It's a cartesian product of {first include is kept, second include is kept} x 
{include is used, include is not used}.

Original comment by vsap...@gmail.com on 14 Sep 2014 at 5:30

GoogleCodeExporter commented 9 years ago
Thanks for reviewing, excellent question! Yeah, that makes no sense, let me run 
this through the debugger.

I'll add tests to cover your suggested matrix, good idea!

Original comment by kim.gras...@gmail.com on 14 Sep 2014 at 6:19

GoogleCodeExporter commented 9 years ago
So here's what happens:

When the preprocessor sees "// IWYU pragma: keep" in MaybeProtectInclude it 
calls ReportIncludeFileUse to add a direct dependency between includer and kept 
_header file_.

This means _all includes_ of said header are protected, not just the one that 
was marked with a keep pragma.

Before my patch, as long as there was one keep pragma, all includes would be 
marked desired, and then the duplicates would be stripped, leaving only one 
(more or less random) include.

I'll have to think about what behavior we really want here and see if I can 
achieve it.

Original comment by kim.gras...@gmail.com on 14 Sep 2014 at 8:40

GoogleCodeExporter commented 9 years ago
I have a patch now that allows keeping of individual include lines. It becomes 
a little more convoluted, but could probably be made to work.

But seeing the test cases made me wonder whether this is actually what we want 
to do.

The prior policy was that if "IWYU pragma: keep" was added, all includes of the 
same header were kept. I'm starting to think that makes more sense.

For comparison, IWYU doesn't attribute uses to individual include lines but to 
a header name. All includes of said header name are equally desired, and then 
duplicate removal makes sure there's only one left.

I think the same thinking holds for keep-marked include lines, except we 
shouldn't remove duplicates. So if an include name is marked "pragma: keep" in 
one include line, all other include lines of the same name would be kept as 
well, whether they're keep-marked or not.

What do you think?

- **Listing**
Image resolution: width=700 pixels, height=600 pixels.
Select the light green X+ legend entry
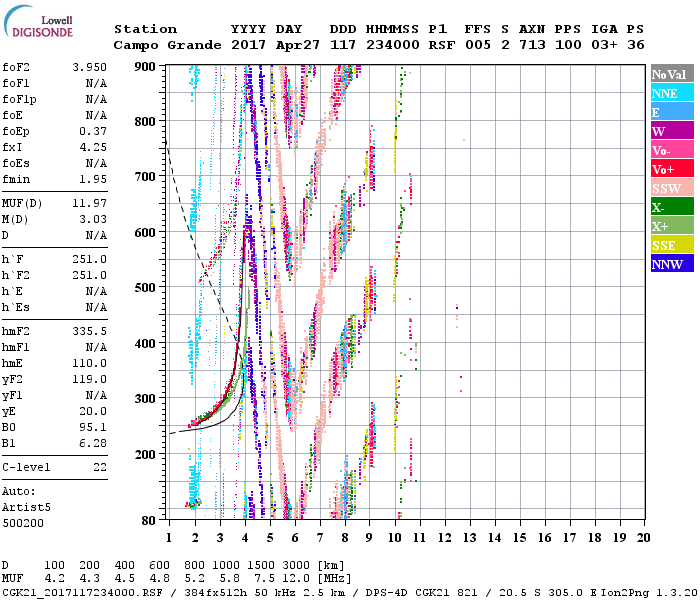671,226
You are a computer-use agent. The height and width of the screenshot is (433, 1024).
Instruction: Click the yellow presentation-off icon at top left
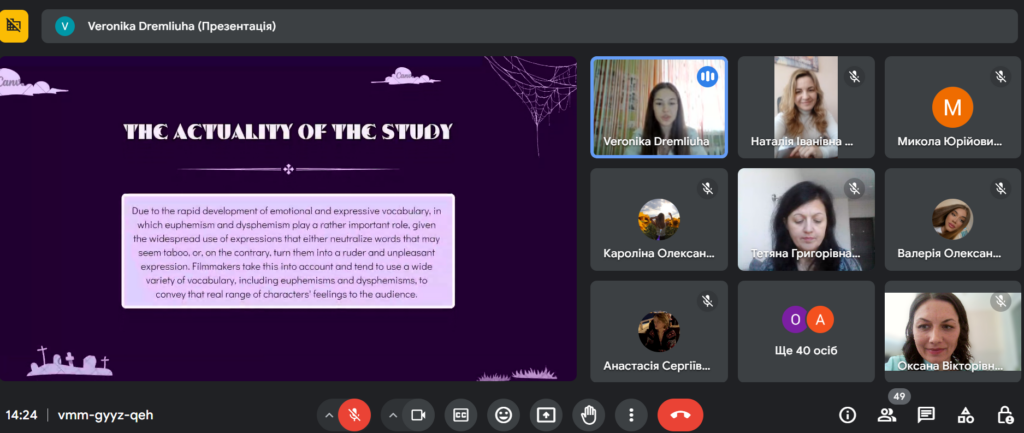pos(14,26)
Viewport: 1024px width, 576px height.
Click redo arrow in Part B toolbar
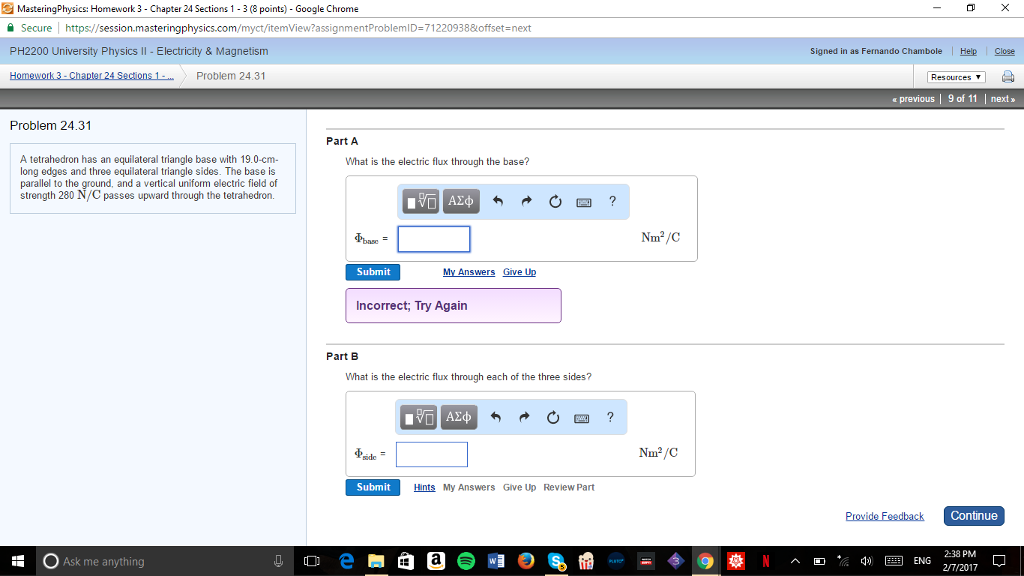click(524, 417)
==
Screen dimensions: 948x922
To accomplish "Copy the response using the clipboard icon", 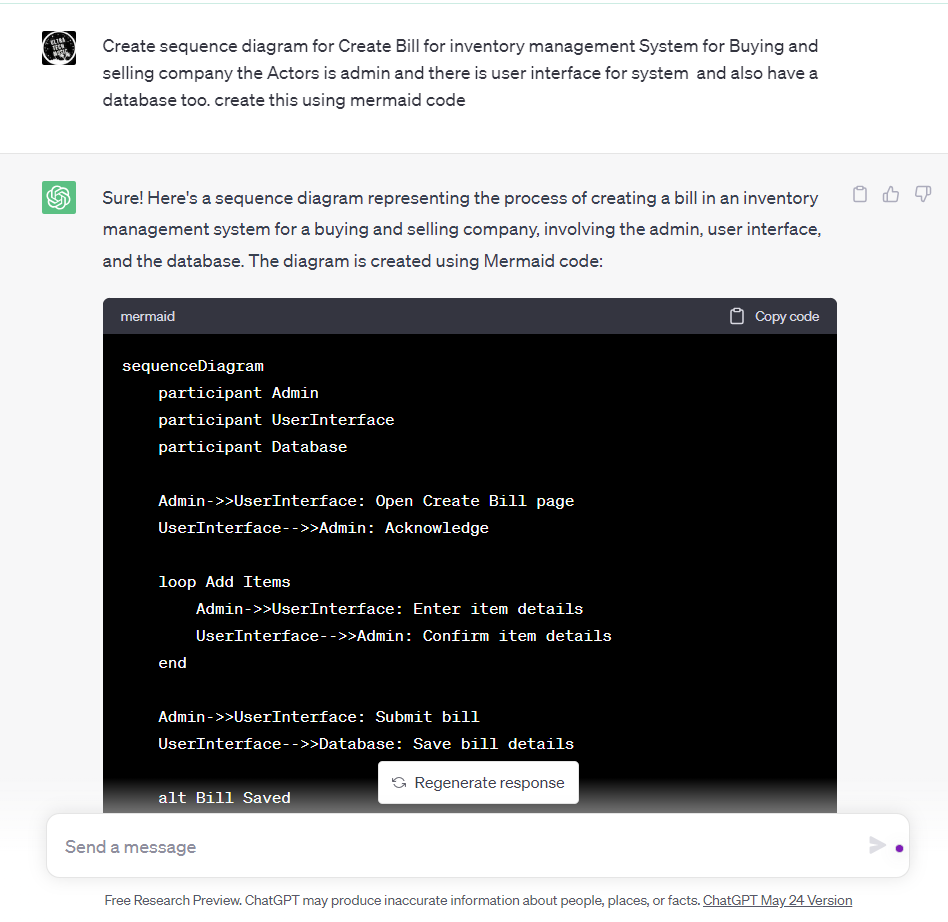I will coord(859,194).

- **Instructions**
A - Answer these about the IWYU keep-pragma thread:
(i) Which function does MaybeProtectInclude call when the preprocessor sees "// IWYU pragma: keep"?
(ii) Before the patch, how many includes were left once the duplicates were stripped?
(iii) In the final comment, what does IWYU attribute uses to instead of individual include lines?
B - Carry the IWYU keep-pragma thread forward from its last line.

- **Answers to the tasks**
A -
(i) ReportIncludeFileUse
(ii) Only one, more or less random
(iii) A header name

B -
Original comment by kim.gras...@gmail.com on 27 Sep 2014 at 6:40

GoogleCodeExporter commented 9 years ago
I've thought after your comment #22 that IWYU checks if it is necessary to 
include a file, not if it is necessary to have an inclusion directive.  And 
trying to handle inclusion directives together with files might get ugly 
because they are quite different concepts.

You confirm that the logic becomes convoluted.  Let's not push in this 
direction then and keep it simple.  After all, my "d23.h" test case is 
contrived.  I think in real code when IWYU recommends to remove both #include 
"d23.h" lines, user can figure out which one to keep and will add "pragma: 
keep" if necessary.  So fixing "d23.h" doesn't solve any real problem, only 
hypothetical one.

Actionable response: let's use 140keep-additional-test.patch without 
"...-d22.h" ("...-d23.h" will be renamed to "...-d22" to keep numbers 
consecutive).

As the long-term solution I think we should start distinguishing between 
include-as-use-a-module and include-as-paste-content-of-another-file.  IWYU is 
built to handle the former case and gets confused when encounters the latter.  
And we should separate these cases as early as possible.  For example, handling 
include-as-paste-content-of-another-file when IWYU outputs recommendations is 
most likely to be too late.

Original comment by vsap...@gmail.com on 29 Sep 2014 at 3:36

GoogleCodeExporter commented 9 years ago
Thank you for your thoughtful response.

I agree with your conclusion that IWYU reasons in terms of files, not 
individual include directives, and I find your observation that we should 
separate module-like includes from codegen-like includes very interesting for 
the longer term.

I tried to revisit the 140keep-additional-test patch, but I still have some way 
to go with it before I'm happy. I'll post back as soon as I have something 
reasonable.

Original comment by kim.gras...@gmail.com on 1 Oct 2014 at 6:45

GoogleCodeExporter commented 9 years ago
OK, here goes the simplest diff I've been able to reduce that implements the 
keep-all policy.

It introduces a new ReportPragmaKeep method on IwyuFileInfo, so we maintain the 
files that want to be kept.

It's a little silly in that it first clears desired for all duplicates, and 
then re-sets it, but with all the data structures and type mangling going on 
here, this was the clearest I could come up with.

Let me know if this makes sense!

Original comment by kim.gras...@gmail.com on 1 Oct 2014 at 8:47

Attachments:

GoogleCodeExporter commented 9 years ago
I like how simple it is. Constantly changing desired state can look weird at 
the first glance (set desired, clear desired, set desired again). But it is 
simpler than alternative - trying to determine desired state from the first 
attempt. So I am OK with your approach.

Original comment by vsap...@gmail.com on 5 Oct 2014 at 7:16

GoogleCodeExporter commented 9 years ago
r586, whew! Celebration is in order :-)

I'll merge this one to the 3.5 release branch too, right?

Original comment by kim.gras...@gmail.com on 5 Oct 2014 at 7:40

GoogleCodeExporter commented 9 years ago
Yes, sure.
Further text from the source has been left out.